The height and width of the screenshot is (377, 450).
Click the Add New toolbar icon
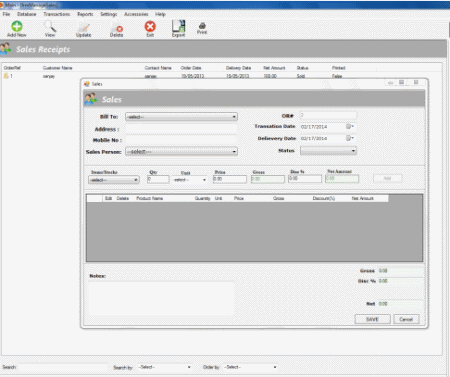pos(17,27)
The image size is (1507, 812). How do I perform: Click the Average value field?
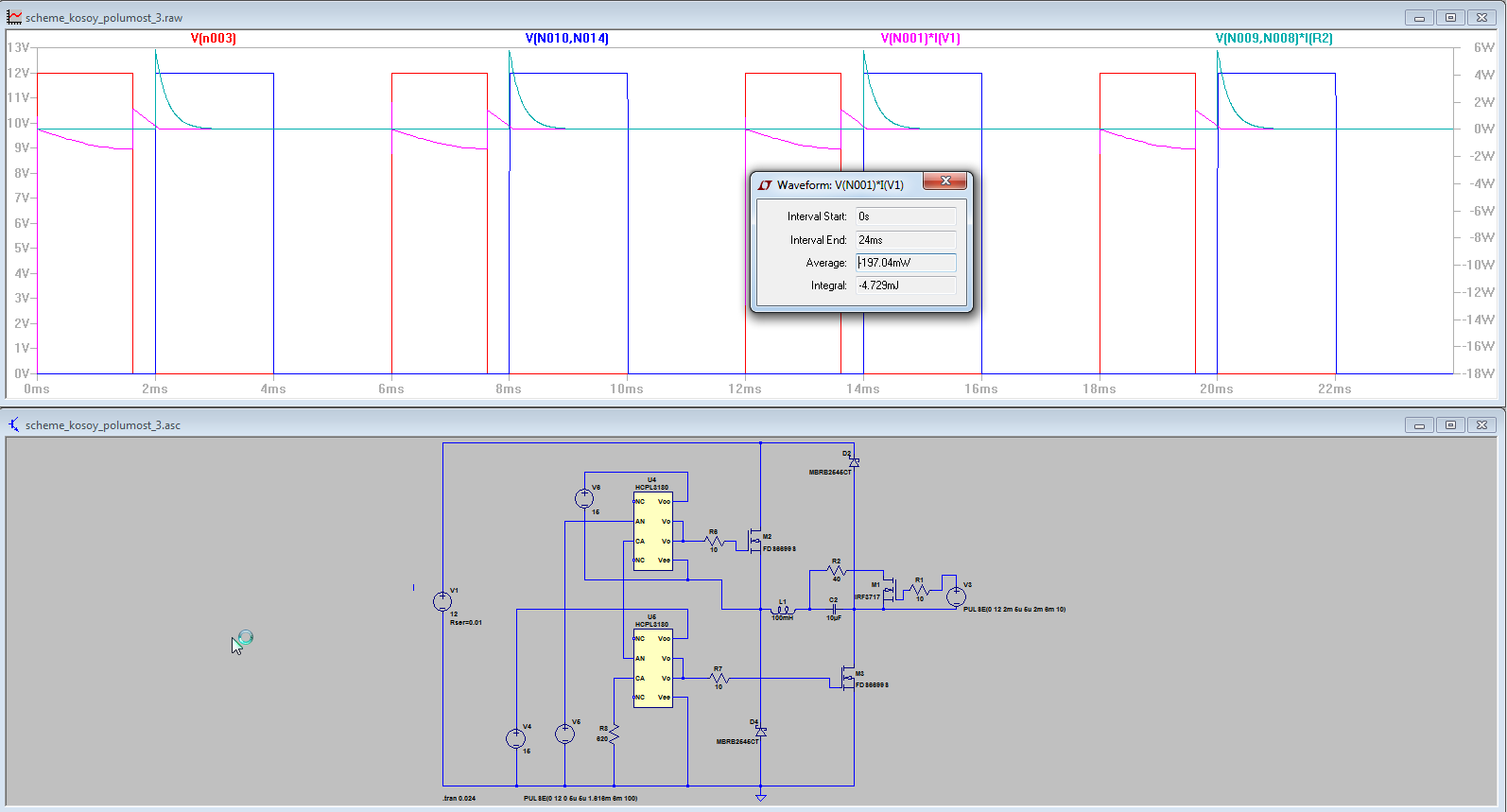pyautogui.click(x=906, y=263)
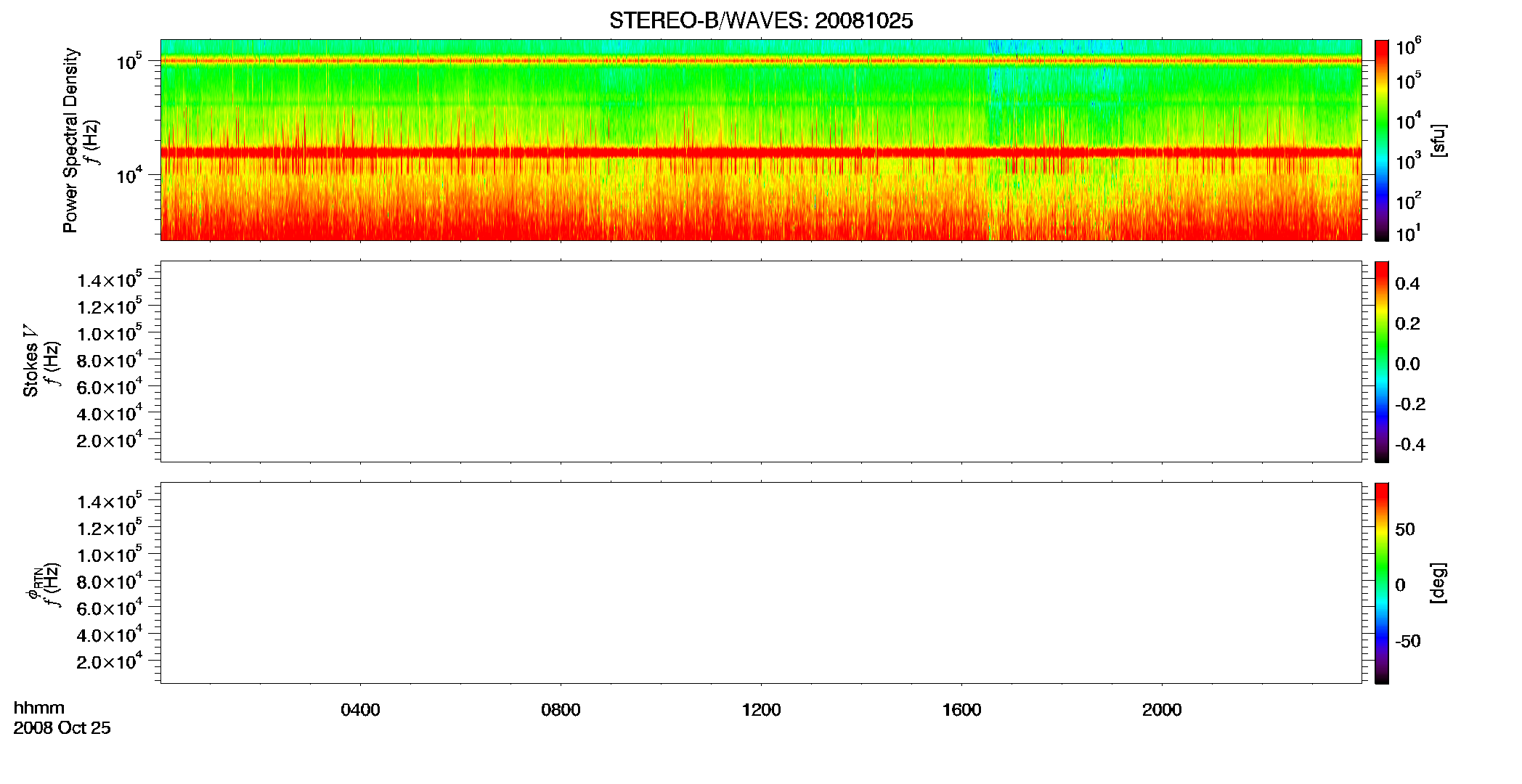Image resolution: width=1522 pixels, height=784 pixels.
Task: Click the [deg] unit label
Action: click(1438, 583)
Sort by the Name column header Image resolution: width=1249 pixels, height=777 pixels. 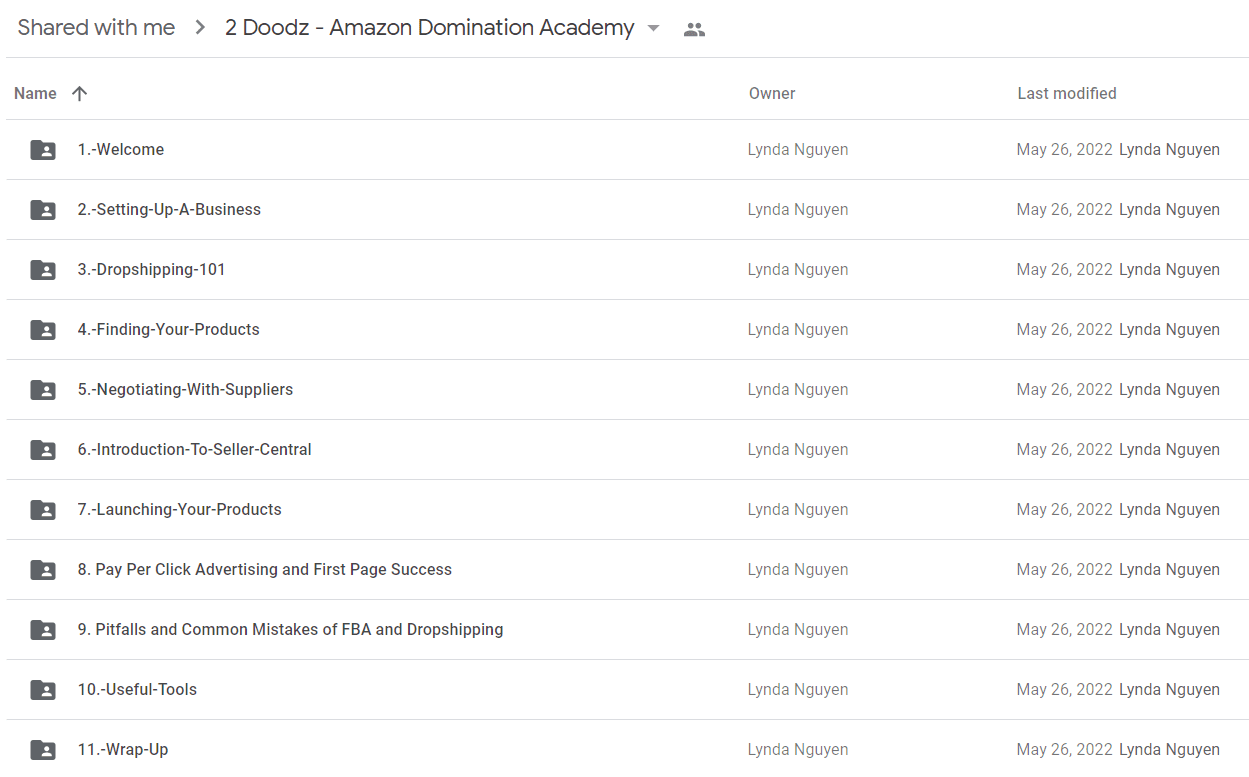click(35, 93)
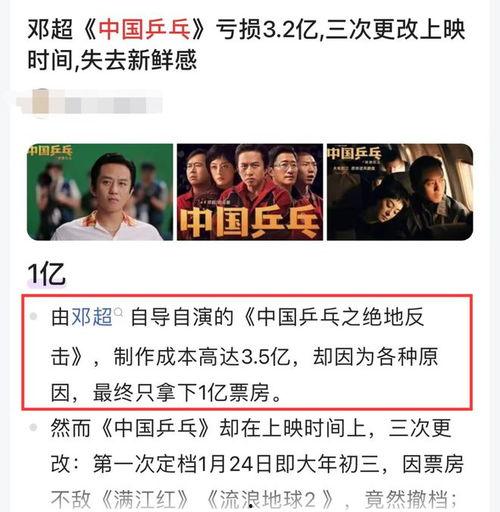Click the 中国乒乓 logo on first thumbnail

pos(50,152)
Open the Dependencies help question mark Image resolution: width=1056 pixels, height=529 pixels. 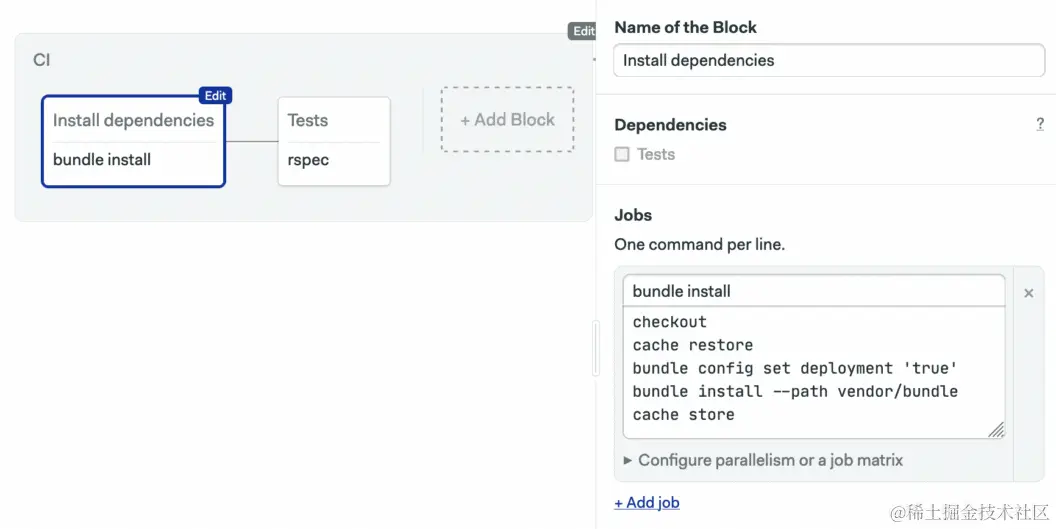click(x=1040, y=125)
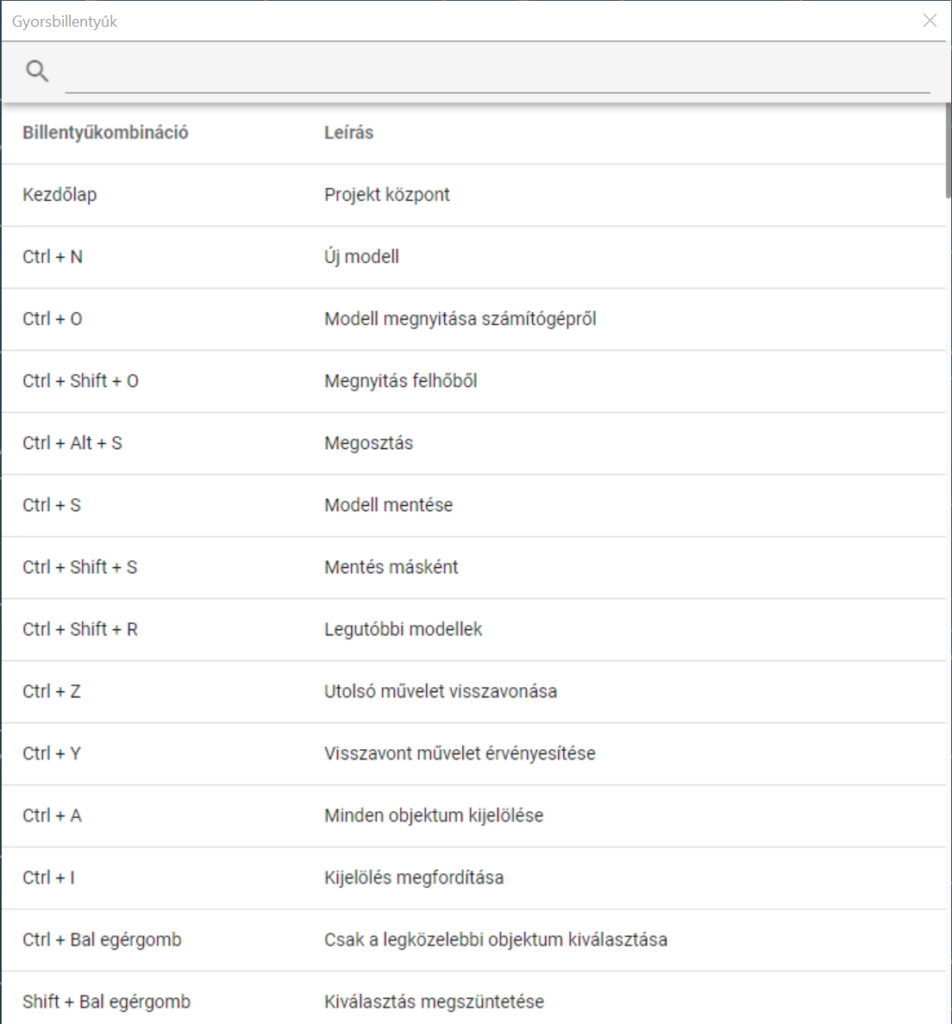
Task: Select the Kezdőlap Projekt központ row
Action: click(473, 195)
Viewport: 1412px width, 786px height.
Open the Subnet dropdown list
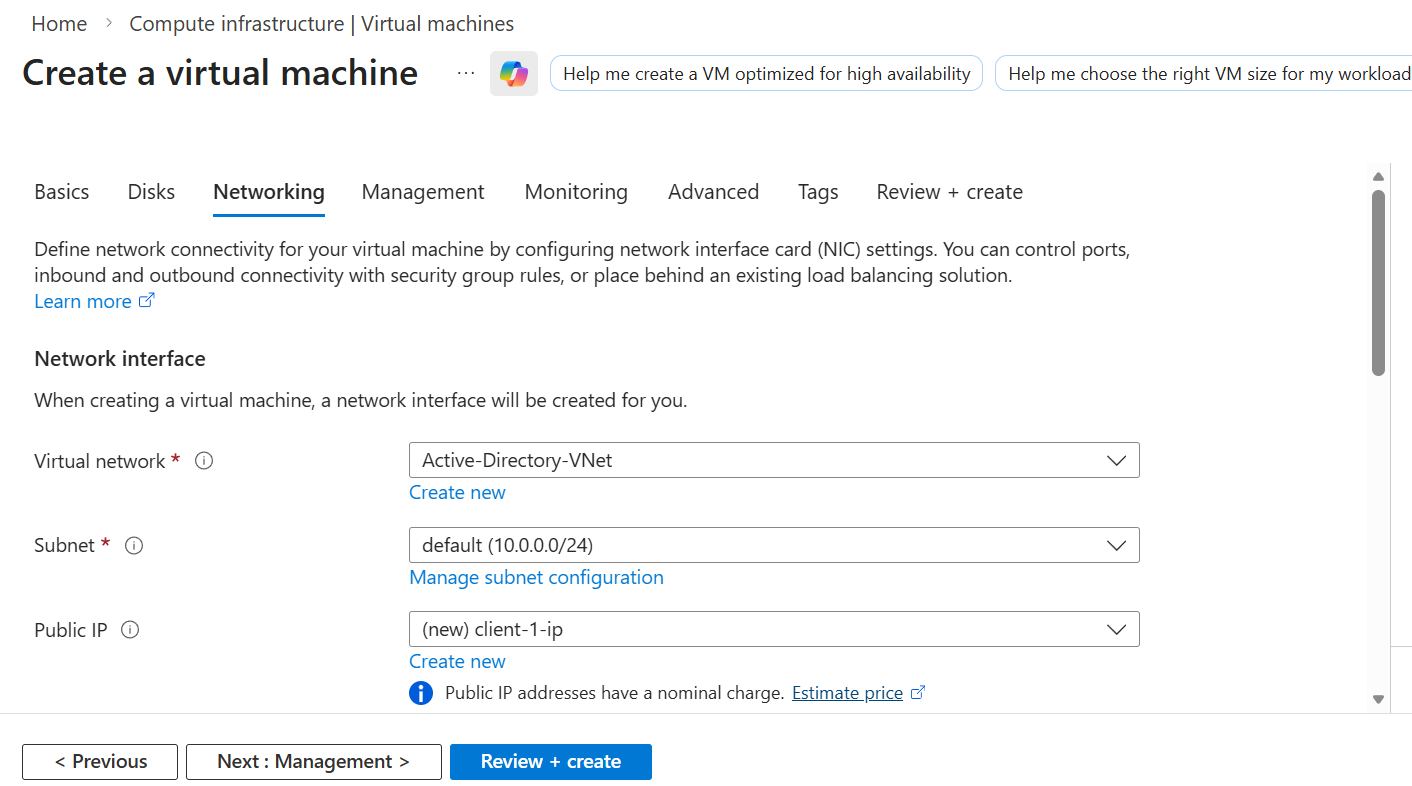[x=774, y=546]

+-------+

(ABOUT THIS TASK):
From the line containing "Viewport: 1412px width, 786px height." down to the final line of the listing above, write out only those lines exactly as they are, minus the pictures.

(ANSWER TO THE EXERCISE):
Viewport: 1412px width, 786px height.
Open the Subnet dropdown list
[x=774, y=546]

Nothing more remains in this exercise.